A tensor containing all the states in the batch.

Return type:

torchtyping.TensorType[batch, policy_input_dim]

state2readable(state)[source]

Converts a state (a list of positions) into a human-readable string representing a state. Angles are converted into degrees in [0, 360]

Parameters:

state (List)

Return type:

str

readable2state(readable)[source]

Converts a human-readable string representing a state into a state as a list of positions. Angles are converted back to radians.

Parameters:

readable (str)

Return type:

List

sample_actions_batch(policy_outputs, mask=None, states_from=None, is_backward=False, random_action_prob=0.0, temperature_logits=1.0)[source]

Samples a batch of actions from a batch of policy outputs. The angle increments that form the actions are sampled from a mixture of Von Mises distributions.

A distinction between forward and backward actions is made and specified by the argument is_backward, in order to account for the following special cases:

Forward:

  • If the number of steps is equal to the maximum, then the only valid action is EOS.

Backward:

  • If the number of steps is equal to 1, then the only valid action is to return to the source. The specific action depends on the current state.

Parameters:
  • policy_outputs (tensor) – The output of the GFlowNet policy model.

  • mask (tensor) – The mask containing information about special cases.
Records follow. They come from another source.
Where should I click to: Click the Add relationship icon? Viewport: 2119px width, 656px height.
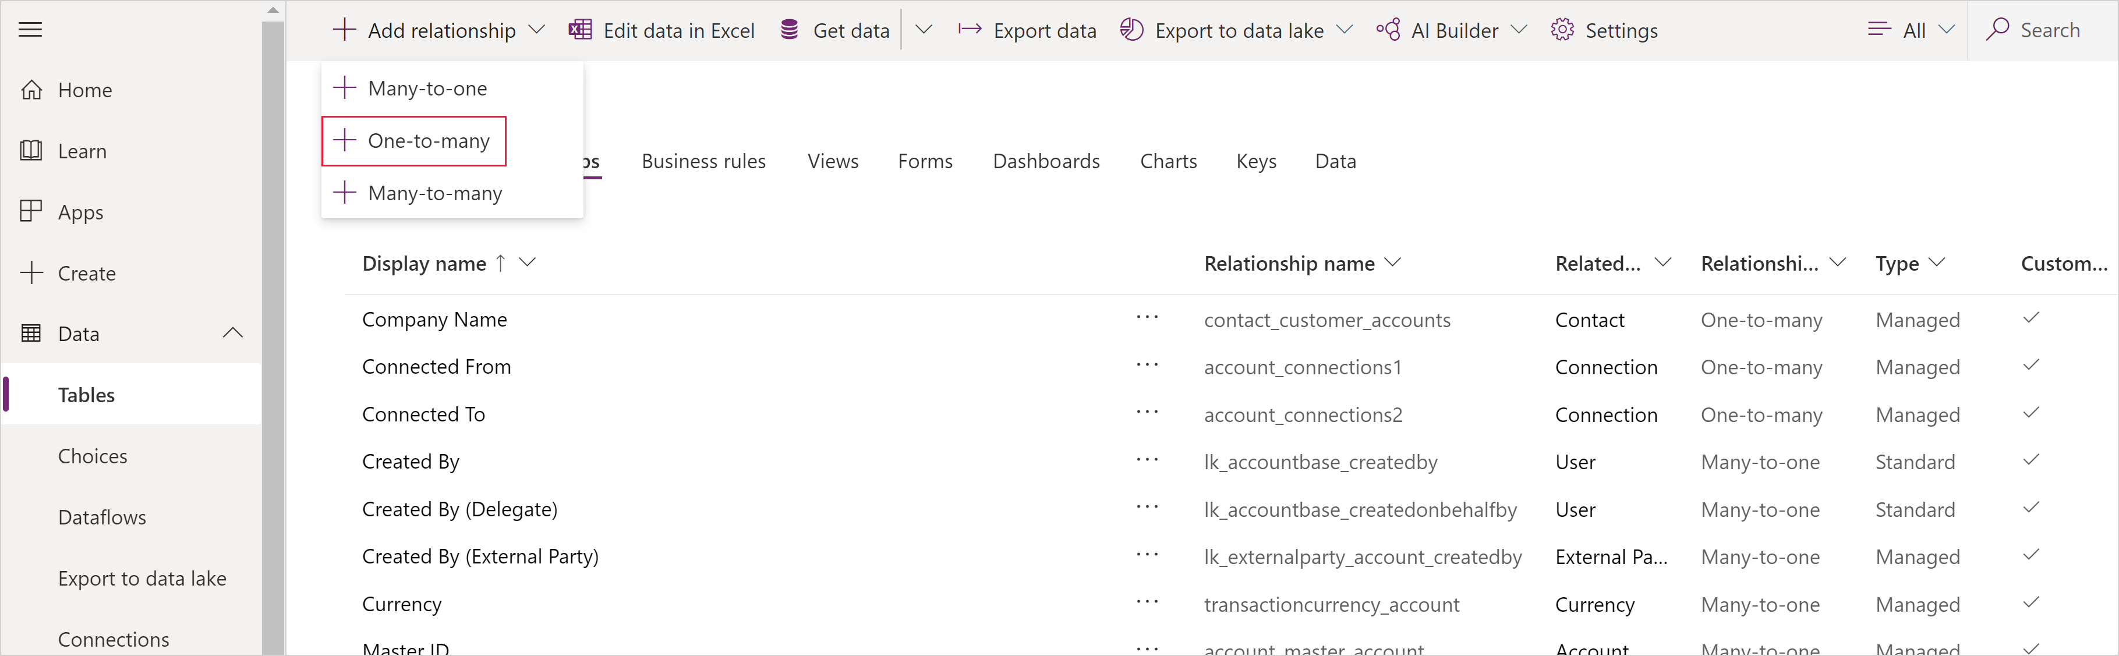(342, 30)
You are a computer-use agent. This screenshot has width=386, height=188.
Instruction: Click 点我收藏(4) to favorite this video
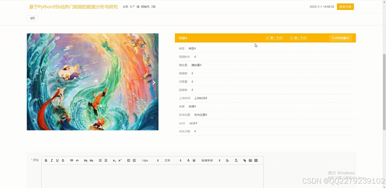coord(340,38)
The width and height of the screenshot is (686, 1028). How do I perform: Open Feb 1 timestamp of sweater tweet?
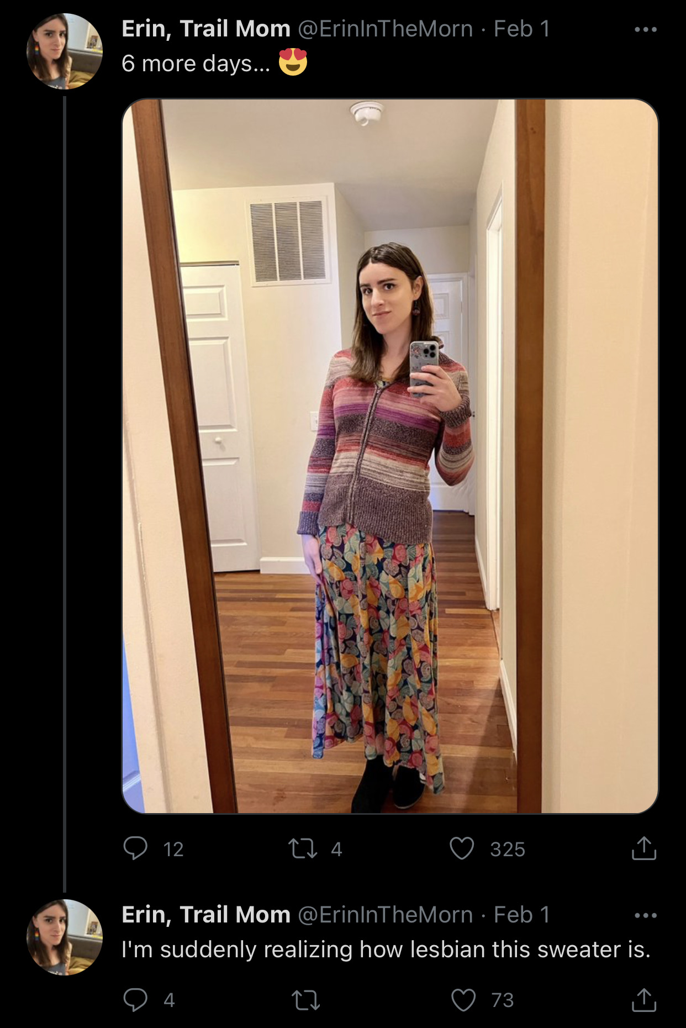coord(522,915)
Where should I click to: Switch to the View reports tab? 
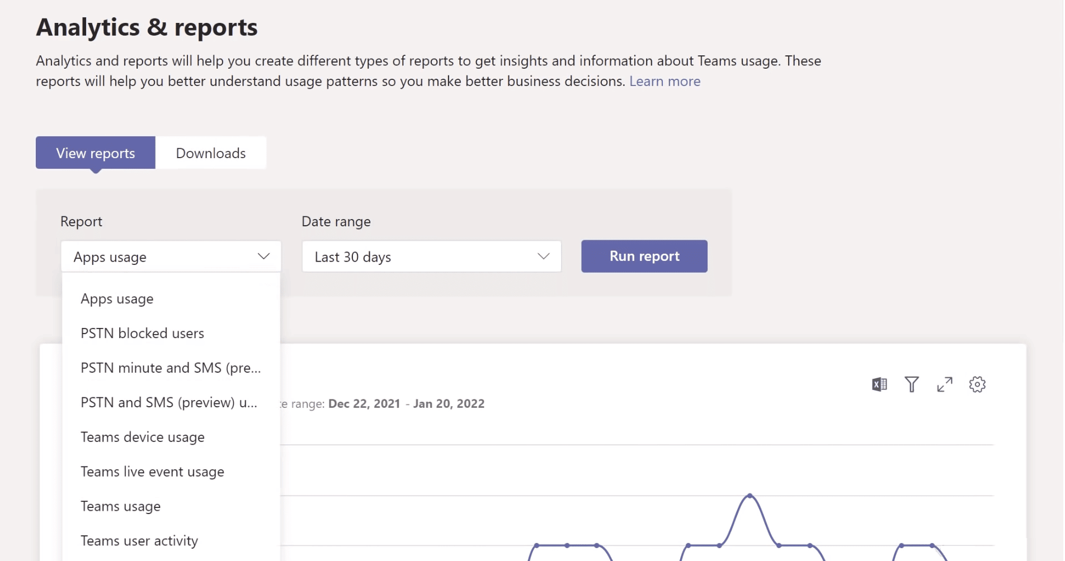pos(95,153)
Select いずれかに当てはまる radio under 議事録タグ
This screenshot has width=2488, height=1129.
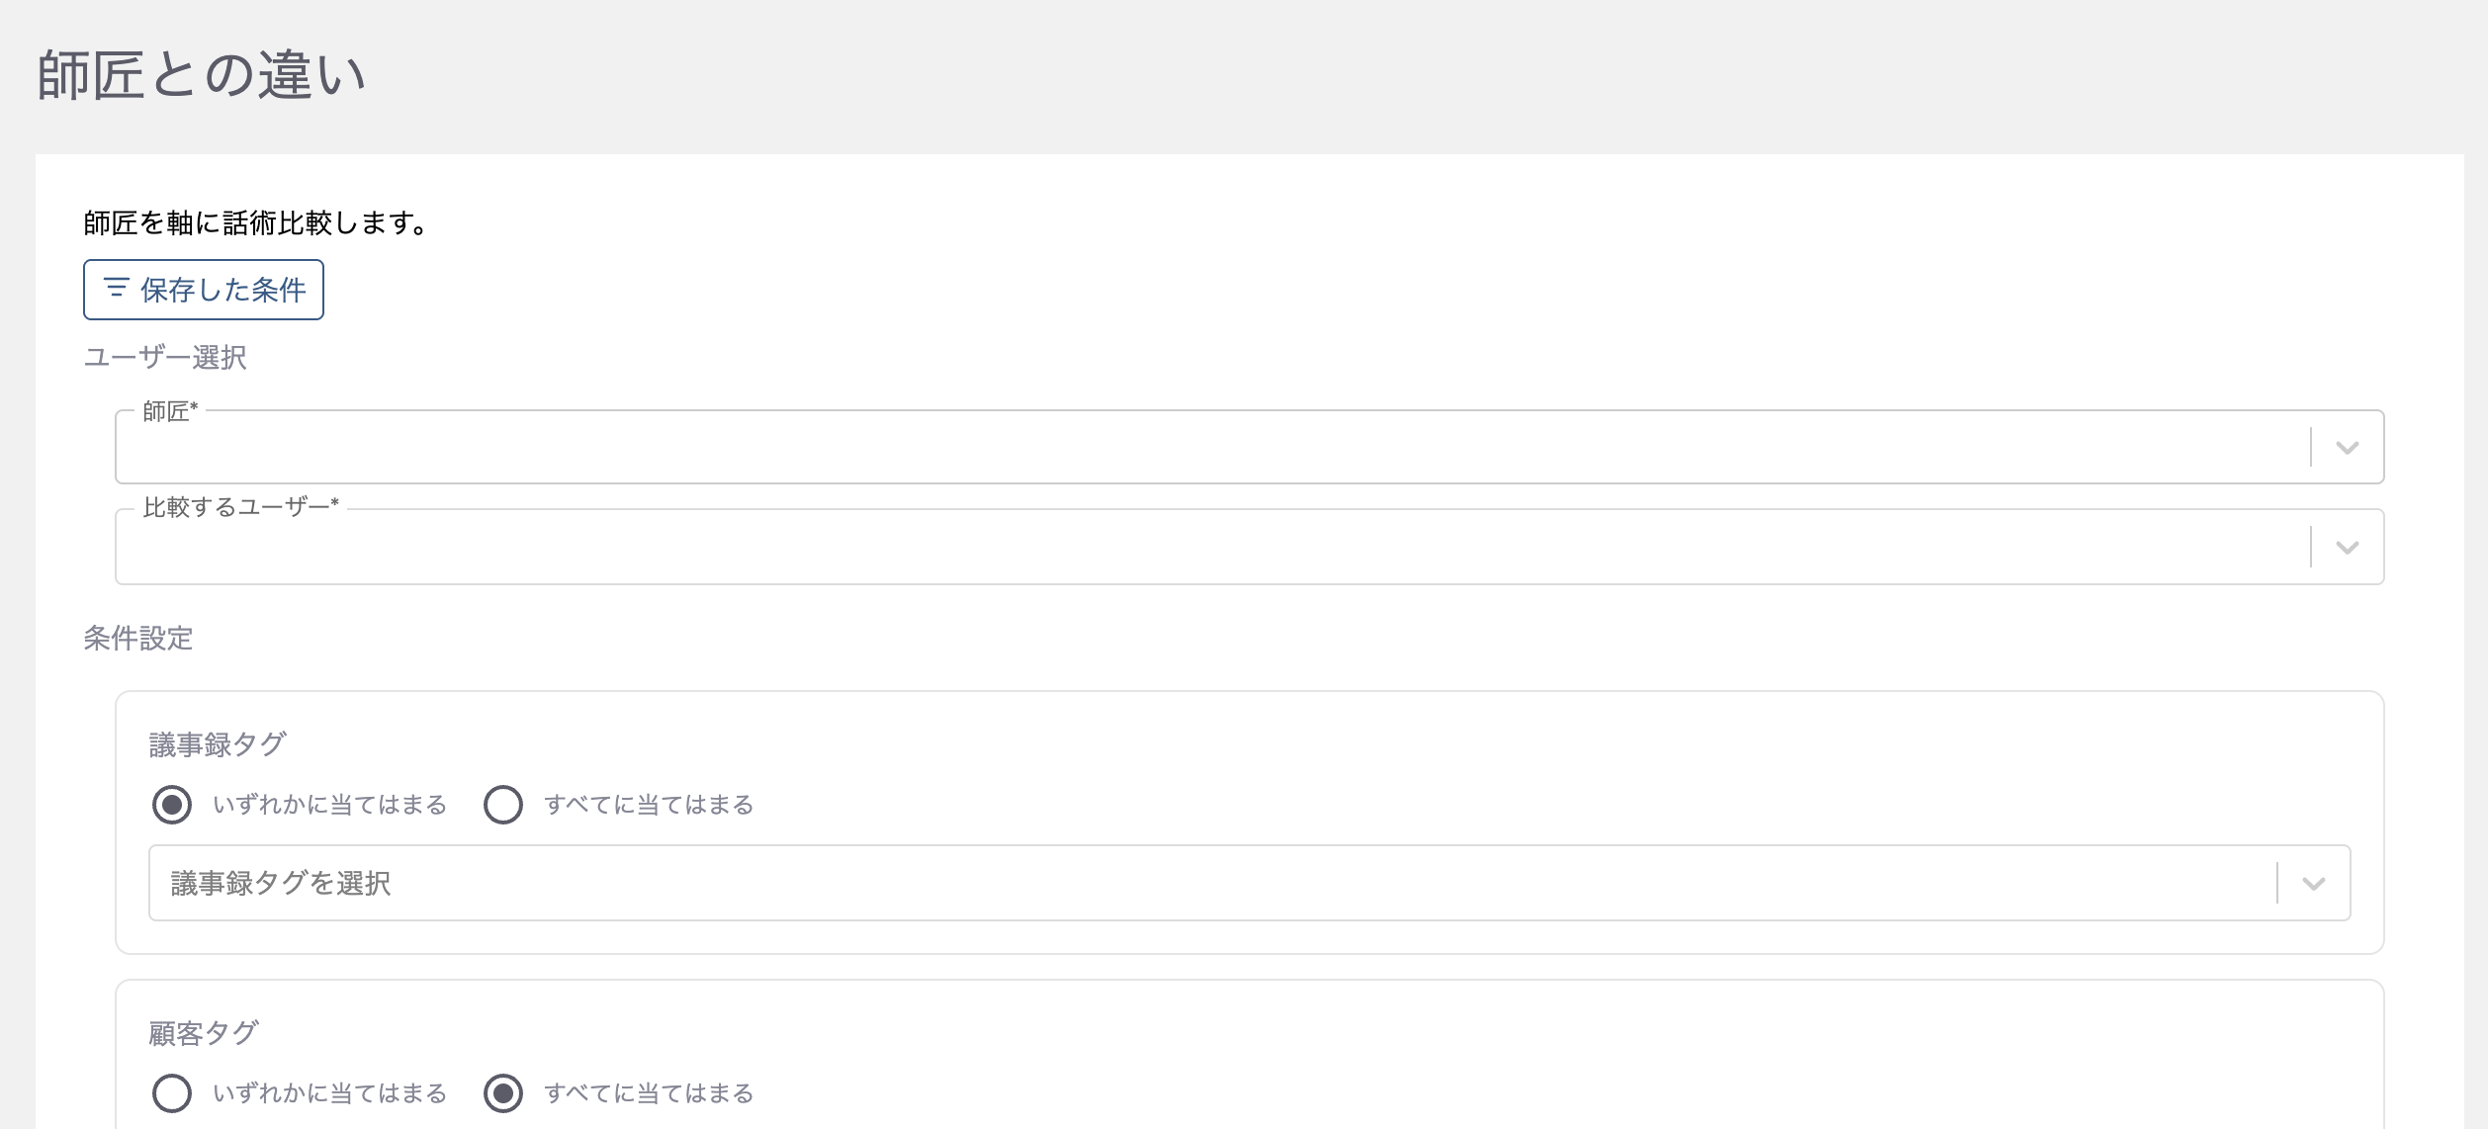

  • states_from (tensor) – The states originating the actions, in GFlowNet format.

  • is_backward (bool) – True if the actions are backward, False if the actions are forward (default).

  • random_action_prob (float, optional) – The probability of sampling a random action.

  • temperature_logits (float, optional) – A scalar by which the model outputs are divided to temper the sampling distribution.

Return type:

Tuple[List[Tuple], torchtyping.TensorType[ContinuousTorus.sample_actions_batch.n_states]]

get_logprobs(policy_outputs, actions, mask, states_from=None, is_backward=False)[source]

Computes log probabilities of actions given policy outputs and actions.

Parameters:
  • policy_outputs (tensor) – The output of the GFlowNet policy model.

  • mask (tensor) – The mask containing information special cases.

  • actions (list or tensor) – The actions (angle increments) from each state in the batch for which to compute the log probability.

  • states_from (tensor) – Ignored.

  • is_backward (bool) – Ignored.

Return type:

torchtyping.TensorType[batch_size]

copy()[source]
get_grid_terminating_states(n_states)[source]

Samples n terminating states by sub-sampling the state space as a grid, where n / n_dim points are obtained for each dimension.

Parameters:

n_states (int) – The number of terminating states to sample.

Returns:

states (list) – A list of randomly sampled terminating states.

Return type:

List[List]

get_uniform_terminating_states(n_states, seed=None)[source]
Parameters:
  • n_states (int)

  • seed (int)

Return type:

List[List]

fit_kde(samples, kernel='gaussian', bandwidth=0.1)[source]

Fits a Kernel Density Estimator on a batch of samples.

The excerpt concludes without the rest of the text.